Understanding Comparison Algorithms
Diffing is the process of identifying the differences between two data sets. While it seems simple to the human eye, teaching a computer to find the "shortest edit script" for text or detect visual changes in images is a complex computer science problem.
The Myers Difference Algorithm
At the heart of most diff tools, including diff.quest and Git, lies the Myers Diff Algorithm. Published by Eugene W. Myers in 1986, this algorithm finds the longest common subsequence (LCS) between two sequences.
It works by creating a "trace" through a grid of edits to transform String A into String B with the minimum number of additions and deletions. It's efficient, operating in $O(ND)$ time.
Adaptive Granularity: Text vs. Data
One size does not fit all when it comes to comparison. diff.quest now employs an adaptive strategy based on your input type:
1. Granular Character Diff (Prose)
When you select the Text tool, we assume you are comparing prose, letters, or unstructured documents.
- Algorithm: Character-level Myers Diff.
- Behavior: Every single character change is highlighted. If you fix a typo changing "teh" to "the", we highlight the specific letters moved.
- Goal: Precision for human-readable text.
2. Token-Based Diff (Code & Config)
When you select JSON, YAML, XML, or TOML, strict character diffing often creates a "ransom note" effect—where highlighting individual quotes or brackets makes the output unreadable.
- Algorithm: Token-based Diff.
- Behavior: We break your code into semantic "tokens" (words, numbers, symbols). If a variable name changes, we highlight the whole word, not just the differing letters.
- Goal: Readability for code and structured data.
View Modes: Split vs. Unified
We offer two distinct ways to visualize changes:
- Split View: A side-by-side comparison. This view uses our adaptive highlighting (character vs. token) to show you exactly what changed within a line. It is best for detailed analysis.
- Unified View: A linear representation standard in command-line tools (like `git diff`). To maintain high scannability, this view focuses purely on Line Differences. It shows which lines were added or removed without the visual noise of intra-line highlighting.
Structured Data Normalization
For formats like JSON or YAML, diff.quest "normalizes" your input before comparing:
- Parsing: We validate and parse the structure.
- Sorting: Keys are sorted alphabetically to ensure that
{"a": 1, "b": 2}matches{"b": 2, "a": 1}. - Formatting: The data is reprinted with consistent indentation.
This ensures that you only see meaningful data changes, ignoring irrelevant formatting differences.
Image Comparison: Perceptual Hashing
Unlike text, where differences are discrete characters or tokens, images contain millions of pixels. diff.quest uses multiple techniques to detect and visualize image differences:
Perceptual Hash (pHash)
To measure overall similarity between images, we use a DCT-based perceptual hash algorithm:
- Resize: Scale the image down to 32×32 pixels to reduce complexity.

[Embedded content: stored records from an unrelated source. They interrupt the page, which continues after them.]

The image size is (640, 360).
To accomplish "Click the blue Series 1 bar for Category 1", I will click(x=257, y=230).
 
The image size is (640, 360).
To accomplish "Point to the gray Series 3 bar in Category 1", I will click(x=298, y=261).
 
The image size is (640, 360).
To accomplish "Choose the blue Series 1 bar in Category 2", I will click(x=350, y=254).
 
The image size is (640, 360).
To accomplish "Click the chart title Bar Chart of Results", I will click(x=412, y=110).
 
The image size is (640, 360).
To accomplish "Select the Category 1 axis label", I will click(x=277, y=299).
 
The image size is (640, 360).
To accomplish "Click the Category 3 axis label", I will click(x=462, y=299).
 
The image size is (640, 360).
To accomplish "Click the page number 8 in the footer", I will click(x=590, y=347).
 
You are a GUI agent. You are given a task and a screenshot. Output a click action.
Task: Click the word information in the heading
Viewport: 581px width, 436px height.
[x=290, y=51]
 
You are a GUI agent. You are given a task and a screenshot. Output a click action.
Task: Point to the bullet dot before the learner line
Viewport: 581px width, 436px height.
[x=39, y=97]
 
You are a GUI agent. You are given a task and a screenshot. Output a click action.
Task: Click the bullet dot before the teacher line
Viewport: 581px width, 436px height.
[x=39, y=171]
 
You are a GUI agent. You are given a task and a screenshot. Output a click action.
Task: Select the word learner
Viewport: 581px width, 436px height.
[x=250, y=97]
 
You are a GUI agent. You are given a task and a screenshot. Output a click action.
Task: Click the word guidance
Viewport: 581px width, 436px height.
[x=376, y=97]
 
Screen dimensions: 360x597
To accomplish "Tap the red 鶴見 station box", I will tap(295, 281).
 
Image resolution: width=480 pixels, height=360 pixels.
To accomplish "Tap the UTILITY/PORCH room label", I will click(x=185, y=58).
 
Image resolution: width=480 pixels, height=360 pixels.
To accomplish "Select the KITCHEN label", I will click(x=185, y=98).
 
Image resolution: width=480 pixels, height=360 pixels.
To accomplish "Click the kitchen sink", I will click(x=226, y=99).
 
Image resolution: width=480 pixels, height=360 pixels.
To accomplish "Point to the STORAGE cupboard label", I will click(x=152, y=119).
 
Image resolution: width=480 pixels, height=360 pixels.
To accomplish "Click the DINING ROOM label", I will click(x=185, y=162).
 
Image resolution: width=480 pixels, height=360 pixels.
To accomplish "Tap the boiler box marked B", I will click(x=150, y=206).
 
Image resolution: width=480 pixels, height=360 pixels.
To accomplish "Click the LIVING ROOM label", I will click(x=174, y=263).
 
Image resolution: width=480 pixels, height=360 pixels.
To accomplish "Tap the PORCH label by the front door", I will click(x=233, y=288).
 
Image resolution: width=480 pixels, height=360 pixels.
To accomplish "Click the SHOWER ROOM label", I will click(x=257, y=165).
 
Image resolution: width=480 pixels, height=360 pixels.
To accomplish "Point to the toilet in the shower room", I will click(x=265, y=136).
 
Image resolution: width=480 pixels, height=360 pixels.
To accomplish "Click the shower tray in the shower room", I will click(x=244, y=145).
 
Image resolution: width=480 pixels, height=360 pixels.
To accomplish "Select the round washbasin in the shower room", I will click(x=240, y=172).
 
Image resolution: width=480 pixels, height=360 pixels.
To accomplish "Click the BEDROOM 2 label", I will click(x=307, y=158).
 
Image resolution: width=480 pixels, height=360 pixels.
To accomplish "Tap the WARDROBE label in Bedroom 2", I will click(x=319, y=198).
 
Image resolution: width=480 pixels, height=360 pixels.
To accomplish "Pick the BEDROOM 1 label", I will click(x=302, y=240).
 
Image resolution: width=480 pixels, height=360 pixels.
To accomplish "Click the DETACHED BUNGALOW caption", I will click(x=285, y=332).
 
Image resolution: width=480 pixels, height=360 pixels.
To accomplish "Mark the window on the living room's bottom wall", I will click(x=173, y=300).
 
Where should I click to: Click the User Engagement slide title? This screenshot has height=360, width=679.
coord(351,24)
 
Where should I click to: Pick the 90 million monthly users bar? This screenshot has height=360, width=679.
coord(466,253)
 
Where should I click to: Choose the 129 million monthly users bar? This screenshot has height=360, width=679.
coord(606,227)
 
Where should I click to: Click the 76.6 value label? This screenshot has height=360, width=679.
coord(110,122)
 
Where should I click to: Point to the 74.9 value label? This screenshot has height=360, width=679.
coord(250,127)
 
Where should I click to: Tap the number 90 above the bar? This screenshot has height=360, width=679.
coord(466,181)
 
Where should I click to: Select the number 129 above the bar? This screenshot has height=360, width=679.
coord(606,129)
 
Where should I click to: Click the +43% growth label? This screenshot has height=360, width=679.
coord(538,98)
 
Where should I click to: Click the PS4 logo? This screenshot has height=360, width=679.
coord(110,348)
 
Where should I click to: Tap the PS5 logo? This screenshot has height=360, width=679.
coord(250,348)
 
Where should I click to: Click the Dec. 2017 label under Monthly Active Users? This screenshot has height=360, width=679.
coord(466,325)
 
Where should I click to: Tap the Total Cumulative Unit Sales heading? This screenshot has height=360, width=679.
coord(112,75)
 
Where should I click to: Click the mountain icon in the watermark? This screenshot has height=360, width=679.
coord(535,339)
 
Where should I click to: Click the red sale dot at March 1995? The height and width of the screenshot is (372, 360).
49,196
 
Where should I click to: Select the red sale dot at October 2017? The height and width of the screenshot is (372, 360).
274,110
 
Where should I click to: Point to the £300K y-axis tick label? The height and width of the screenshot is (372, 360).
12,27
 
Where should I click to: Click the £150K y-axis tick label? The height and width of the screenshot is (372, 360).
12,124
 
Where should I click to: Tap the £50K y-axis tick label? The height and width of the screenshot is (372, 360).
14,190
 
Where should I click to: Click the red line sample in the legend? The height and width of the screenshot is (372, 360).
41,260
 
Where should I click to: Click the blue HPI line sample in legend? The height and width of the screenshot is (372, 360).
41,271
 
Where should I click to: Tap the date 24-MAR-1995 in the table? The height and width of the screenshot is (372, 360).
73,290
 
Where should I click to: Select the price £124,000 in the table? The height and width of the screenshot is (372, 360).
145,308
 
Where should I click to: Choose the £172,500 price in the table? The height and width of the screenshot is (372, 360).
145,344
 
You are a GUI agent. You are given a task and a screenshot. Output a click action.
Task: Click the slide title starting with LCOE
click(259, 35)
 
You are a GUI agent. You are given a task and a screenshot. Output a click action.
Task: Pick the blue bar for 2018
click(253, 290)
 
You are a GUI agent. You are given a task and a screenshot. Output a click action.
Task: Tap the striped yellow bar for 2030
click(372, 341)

- Grayscale: Convert to grayscale to focus on structure, not color.
- DCT Transform: Apply Discrete Cosine Transform to extract frequency information.
- Hash Generation: Extract the 8×8 low-frequency components and compare against the median to generate a 64-bit binary hash.
- Similarity Score: Calculate Hamming distance between hashes to produce a 0-100% similarity score.
pHash is resilient to minor changes like compression, resizing, or slight color adjustments, making it ideal for detecting whether two images are "perceptually similar."
Pixel-Level Comparison
For detailed visual analysis, we also support pixel-by-pixel comparison:
- Highlight Mode: Different pixels are highlighted in red, with a configurable threshold to ignore minor variations.
- Subtract Mode: Shows the absolute RGB difference for each pixel, creating a heatmap of changes.
Image View Modes
We offer five visualization modes for image comparison:
- Split View: Classic side-by-side comparison (default).
- Fade View: Overlay images with an opacity slider to fade between them.
- Slider View: Interactive swipe divider for before/after comparison.
- Highlight View: Visual heatmap showing different pixels in red.
- Subtract View: Absolute pixel difference visualization.
Privacy-First Architecture
All processing on diff.quest—whether text parsing, diffing, or image analysis—happens entirely in your browser using Web Workers. Your data never touches our servers. This ensures complete privacy while maintaining high performance.